Data walking in Klagenfurt

How do districts differ in terms of building and hedge height and what does this tell us about affluence? Where are the servers located, that QR codes in Klagenfurt link to and how are they globally distributed? How is noise and pollution (unequally) present in the city and what quality criteria can be established for measurement and interpretation? These are some of the questions that a group of MA and PhD students from the Universities of Klagenfurt and Graz investigated on a data walk – with inspiring insights.

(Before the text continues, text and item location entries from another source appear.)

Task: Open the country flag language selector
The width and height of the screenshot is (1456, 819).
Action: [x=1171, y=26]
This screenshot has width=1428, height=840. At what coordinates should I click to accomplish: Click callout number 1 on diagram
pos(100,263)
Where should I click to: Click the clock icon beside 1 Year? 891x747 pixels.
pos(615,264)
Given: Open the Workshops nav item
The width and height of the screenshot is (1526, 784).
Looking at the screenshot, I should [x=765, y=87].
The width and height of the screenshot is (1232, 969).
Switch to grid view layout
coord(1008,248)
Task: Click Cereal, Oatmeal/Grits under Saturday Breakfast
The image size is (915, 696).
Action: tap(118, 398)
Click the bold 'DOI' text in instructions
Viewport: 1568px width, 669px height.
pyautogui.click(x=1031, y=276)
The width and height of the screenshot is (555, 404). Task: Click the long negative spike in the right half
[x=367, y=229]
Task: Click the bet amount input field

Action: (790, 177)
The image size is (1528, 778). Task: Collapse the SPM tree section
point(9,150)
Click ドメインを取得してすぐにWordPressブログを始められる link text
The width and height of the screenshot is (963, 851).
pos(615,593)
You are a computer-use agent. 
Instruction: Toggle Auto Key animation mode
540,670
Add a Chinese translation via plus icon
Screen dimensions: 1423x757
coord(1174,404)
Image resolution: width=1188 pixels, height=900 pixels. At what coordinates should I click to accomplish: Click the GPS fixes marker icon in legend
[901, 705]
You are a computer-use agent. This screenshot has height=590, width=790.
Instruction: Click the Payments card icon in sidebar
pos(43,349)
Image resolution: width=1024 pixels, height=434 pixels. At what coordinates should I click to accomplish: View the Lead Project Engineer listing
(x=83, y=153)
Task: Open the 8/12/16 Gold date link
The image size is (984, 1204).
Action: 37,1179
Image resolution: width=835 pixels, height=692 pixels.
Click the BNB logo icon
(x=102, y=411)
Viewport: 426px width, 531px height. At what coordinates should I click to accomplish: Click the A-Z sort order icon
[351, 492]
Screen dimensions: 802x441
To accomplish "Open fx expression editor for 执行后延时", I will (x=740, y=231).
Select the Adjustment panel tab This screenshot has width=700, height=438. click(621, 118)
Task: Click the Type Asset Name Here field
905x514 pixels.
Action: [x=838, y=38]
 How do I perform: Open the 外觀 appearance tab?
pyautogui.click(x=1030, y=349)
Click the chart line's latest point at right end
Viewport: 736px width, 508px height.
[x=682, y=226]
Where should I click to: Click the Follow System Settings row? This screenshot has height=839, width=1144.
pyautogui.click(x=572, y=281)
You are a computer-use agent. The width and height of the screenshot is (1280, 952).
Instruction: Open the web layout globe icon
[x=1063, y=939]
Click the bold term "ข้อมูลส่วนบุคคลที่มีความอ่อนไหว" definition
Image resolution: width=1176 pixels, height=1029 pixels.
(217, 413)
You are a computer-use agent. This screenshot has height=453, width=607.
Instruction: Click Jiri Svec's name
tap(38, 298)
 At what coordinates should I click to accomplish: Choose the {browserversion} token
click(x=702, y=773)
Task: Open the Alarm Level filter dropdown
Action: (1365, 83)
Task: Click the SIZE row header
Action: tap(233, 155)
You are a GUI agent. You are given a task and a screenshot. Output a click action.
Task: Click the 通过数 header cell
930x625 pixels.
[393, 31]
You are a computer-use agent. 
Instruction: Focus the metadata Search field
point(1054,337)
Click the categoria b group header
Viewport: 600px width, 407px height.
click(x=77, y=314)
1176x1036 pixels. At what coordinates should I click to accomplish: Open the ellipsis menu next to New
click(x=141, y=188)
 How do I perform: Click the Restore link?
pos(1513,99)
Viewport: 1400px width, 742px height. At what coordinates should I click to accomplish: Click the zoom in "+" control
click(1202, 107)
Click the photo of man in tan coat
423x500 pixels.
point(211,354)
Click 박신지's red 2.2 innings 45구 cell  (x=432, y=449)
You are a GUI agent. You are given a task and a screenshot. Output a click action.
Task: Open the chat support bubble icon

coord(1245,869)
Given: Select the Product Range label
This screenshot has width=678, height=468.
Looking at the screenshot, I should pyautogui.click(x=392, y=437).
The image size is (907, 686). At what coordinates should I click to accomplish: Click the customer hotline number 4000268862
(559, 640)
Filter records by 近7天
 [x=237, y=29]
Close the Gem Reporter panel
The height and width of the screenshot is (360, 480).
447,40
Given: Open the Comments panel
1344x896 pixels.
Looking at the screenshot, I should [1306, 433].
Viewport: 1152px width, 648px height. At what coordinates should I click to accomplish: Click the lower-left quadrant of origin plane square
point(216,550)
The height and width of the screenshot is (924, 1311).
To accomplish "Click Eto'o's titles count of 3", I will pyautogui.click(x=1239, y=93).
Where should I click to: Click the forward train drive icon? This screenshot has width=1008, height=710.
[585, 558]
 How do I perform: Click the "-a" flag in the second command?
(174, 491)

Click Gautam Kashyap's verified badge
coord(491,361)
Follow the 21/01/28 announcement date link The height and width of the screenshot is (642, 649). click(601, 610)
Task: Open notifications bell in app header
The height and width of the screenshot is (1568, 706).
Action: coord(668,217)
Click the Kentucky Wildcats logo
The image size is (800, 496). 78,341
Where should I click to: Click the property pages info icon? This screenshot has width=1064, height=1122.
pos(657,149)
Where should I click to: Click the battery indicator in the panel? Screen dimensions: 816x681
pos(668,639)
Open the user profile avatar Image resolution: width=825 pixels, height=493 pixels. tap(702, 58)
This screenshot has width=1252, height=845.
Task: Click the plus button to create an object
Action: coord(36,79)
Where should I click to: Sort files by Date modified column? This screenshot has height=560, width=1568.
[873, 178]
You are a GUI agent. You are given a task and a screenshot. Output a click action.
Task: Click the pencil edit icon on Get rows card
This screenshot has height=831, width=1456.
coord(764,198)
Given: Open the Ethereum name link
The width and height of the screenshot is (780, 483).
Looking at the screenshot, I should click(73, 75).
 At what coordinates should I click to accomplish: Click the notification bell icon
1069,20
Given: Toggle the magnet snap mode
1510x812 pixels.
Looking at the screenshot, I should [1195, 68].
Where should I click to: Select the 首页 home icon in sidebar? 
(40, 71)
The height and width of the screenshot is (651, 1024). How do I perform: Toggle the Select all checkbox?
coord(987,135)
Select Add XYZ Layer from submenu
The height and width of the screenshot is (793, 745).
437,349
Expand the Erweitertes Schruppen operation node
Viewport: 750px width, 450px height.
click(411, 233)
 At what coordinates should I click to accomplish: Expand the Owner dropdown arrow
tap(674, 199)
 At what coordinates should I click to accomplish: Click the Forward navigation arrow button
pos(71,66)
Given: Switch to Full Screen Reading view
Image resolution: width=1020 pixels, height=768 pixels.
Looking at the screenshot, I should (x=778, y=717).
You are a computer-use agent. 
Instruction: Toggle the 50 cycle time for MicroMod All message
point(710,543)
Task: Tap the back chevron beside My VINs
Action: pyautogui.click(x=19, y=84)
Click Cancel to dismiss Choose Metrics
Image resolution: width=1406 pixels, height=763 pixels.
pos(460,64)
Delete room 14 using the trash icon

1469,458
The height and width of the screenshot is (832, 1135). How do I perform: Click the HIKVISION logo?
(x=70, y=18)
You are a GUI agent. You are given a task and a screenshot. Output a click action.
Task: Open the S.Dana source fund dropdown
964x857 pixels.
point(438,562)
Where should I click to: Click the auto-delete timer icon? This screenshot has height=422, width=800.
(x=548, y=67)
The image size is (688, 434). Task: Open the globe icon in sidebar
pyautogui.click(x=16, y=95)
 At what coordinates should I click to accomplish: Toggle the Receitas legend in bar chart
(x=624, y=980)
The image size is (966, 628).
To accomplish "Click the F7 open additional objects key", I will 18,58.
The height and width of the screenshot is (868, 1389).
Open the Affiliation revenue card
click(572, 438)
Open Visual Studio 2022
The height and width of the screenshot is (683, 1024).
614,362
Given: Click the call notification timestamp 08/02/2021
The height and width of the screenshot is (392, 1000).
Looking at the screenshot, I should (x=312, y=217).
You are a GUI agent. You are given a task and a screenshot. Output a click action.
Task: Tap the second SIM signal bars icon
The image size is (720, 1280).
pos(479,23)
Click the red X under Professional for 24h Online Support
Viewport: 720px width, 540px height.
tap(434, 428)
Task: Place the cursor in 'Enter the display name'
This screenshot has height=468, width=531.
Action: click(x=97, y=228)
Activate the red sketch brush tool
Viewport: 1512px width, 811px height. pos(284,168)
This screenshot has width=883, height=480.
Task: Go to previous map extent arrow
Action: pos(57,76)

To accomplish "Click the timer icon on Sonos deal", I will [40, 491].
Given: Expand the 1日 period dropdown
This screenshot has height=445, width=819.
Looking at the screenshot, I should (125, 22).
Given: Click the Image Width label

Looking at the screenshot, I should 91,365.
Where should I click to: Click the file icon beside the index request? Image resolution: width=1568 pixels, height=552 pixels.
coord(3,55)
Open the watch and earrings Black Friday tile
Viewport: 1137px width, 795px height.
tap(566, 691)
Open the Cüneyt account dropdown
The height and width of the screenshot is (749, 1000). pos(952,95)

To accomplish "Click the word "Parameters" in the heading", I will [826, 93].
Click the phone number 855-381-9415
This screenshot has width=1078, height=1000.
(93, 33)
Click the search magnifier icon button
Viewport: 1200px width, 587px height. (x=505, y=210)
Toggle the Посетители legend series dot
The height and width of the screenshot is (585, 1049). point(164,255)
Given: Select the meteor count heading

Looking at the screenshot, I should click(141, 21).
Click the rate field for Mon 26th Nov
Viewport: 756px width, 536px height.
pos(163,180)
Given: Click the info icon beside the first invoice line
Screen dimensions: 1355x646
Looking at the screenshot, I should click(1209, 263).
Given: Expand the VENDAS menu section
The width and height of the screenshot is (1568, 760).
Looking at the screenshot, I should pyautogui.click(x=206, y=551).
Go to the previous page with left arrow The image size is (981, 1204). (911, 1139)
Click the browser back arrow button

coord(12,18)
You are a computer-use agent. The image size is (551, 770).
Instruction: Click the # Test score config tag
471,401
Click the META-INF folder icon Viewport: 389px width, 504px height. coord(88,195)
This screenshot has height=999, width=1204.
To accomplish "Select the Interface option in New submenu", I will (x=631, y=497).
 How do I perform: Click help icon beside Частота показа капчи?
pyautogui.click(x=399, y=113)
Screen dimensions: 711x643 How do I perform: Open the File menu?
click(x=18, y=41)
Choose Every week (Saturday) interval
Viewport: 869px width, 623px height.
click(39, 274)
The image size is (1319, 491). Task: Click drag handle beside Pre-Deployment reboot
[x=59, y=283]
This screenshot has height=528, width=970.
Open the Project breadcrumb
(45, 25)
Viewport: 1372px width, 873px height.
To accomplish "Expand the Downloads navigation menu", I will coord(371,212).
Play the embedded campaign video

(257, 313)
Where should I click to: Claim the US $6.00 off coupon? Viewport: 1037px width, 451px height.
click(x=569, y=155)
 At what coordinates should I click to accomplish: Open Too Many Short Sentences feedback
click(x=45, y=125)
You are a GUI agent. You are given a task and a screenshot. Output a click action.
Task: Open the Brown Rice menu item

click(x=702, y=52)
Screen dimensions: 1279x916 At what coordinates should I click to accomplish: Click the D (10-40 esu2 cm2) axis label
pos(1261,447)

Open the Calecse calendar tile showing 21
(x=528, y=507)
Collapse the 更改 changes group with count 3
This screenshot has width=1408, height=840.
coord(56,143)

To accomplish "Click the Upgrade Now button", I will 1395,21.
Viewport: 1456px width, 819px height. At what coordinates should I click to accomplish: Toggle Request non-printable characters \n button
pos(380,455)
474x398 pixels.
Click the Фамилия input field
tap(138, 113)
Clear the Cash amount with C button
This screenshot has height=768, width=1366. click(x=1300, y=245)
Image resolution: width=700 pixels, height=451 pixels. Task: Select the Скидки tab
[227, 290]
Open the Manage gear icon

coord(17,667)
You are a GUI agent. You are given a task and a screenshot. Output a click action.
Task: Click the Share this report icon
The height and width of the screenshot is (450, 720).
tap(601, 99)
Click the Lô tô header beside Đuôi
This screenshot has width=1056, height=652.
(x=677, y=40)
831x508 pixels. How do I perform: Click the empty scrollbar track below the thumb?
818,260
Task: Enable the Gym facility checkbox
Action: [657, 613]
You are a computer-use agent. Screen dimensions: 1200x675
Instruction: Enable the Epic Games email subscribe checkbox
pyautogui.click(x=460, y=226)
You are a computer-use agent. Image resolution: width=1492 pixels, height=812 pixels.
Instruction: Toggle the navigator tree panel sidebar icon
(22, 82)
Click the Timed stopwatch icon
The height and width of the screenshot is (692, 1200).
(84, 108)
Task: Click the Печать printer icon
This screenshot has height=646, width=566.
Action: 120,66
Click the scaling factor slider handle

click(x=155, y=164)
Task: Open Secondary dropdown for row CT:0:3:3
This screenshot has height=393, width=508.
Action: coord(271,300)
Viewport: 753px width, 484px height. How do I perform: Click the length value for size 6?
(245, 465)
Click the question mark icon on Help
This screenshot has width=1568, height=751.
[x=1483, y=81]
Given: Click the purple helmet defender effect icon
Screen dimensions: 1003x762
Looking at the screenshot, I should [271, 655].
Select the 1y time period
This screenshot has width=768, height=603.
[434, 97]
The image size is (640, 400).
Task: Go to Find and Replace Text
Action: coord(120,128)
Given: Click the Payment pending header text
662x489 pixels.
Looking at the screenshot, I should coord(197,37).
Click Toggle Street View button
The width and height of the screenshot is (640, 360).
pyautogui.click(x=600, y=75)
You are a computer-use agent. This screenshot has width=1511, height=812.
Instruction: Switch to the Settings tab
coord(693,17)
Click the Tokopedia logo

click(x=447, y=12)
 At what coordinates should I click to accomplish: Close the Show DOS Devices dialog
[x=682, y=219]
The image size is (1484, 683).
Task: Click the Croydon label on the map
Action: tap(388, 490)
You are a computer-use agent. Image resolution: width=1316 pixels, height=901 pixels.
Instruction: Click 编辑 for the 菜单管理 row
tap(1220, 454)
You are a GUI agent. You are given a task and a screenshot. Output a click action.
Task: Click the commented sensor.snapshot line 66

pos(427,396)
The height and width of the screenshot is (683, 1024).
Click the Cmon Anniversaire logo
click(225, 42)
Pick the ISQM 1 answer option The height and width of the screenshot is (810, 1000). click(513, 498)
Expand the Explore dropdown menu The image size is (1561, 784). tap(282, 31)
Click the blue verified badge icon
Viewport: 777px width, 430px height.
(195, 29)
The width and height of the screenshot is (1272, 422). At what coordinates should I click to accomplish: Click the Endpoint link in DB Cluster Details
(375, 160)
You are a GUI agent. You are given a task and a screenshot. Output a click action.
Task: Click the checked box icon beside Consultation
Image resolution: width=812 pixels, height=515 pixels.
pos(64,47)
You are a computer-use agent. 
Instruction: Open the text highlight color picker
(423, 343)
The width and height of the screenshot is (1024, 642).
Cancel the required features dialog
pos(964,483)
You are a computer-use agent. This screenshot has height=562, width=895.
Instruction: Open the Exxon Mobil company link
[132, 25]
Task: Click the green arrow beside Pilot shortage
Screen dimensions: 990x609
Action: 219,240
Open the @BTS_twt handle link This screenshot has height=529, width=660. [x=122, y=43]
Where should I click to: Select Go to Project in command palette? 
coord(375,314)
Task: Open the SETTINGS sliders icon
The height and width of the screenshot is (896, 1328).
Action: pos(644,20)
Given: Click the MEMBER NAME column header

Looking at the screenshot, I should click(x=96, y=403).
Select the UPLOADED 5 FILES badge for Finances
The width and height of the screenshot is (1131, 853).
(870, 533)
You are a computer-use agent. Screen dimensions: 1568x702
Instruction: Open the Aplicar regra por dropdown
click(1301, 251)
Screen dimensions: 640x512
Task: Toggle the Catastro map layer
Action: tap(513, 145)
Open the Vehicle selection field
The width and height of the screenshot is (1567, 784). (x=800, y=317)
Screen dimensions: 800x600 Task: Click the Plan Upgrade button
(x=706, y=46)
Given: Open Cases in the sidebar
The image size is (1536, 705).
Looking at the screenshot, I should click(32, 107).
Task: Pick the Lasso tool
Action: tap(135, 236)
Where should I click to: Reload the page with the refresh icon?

The data walk was part of the course Digital Data Sprint , co-taught by Katharina Kinder-Kurlanda (D!ARC, University of Klagenfurt) and Juliane Jarke (BANDAS-Center, University of Graz) in collaboration with Laura Kocksch (Aalborg University) and Mace Ojala (Ruhr University Bochum). The course introduced PhD and advanced MA students to the field of Critical Data Studies, exploring and reflecting different methodological engagements with digital data, processes of datafication and data-related practices.

 

After an introduction to Critical Data Studies and learning about different forms of data walks and various research data management topics and solutions, the participants planned and conducted their own data walks and made sense of the data in a data sprint segment. They showed great creativity in their engagement with the city and how they worked not only with data and infrastructure but also tackled their own assumptions.

 

Data walks are a creative method in Critical Data Studies (Wieringa and van Es, 2018; Jarke 2019) as well as in Participatory Design (Kanstrup et al. 2014). They facilitate embodied ways to study datafication, to sense, reflect and experiment with the situatedness of data and to generate new angles for further exploration. In the data sprint segment, students worked on one or more digital data sets, analyzing the data with the aim of jointly developing possible research questions. Sprinting refers to the aim to achieve results with data within a relatively short time frame, focusing on the reflection of opportunities provided by methods and data (Kocksch et al. 2022).

 

This will not have been the last opportunity for data walking in Klagenfurt – the course format will be offered again in the future at the D!ARC.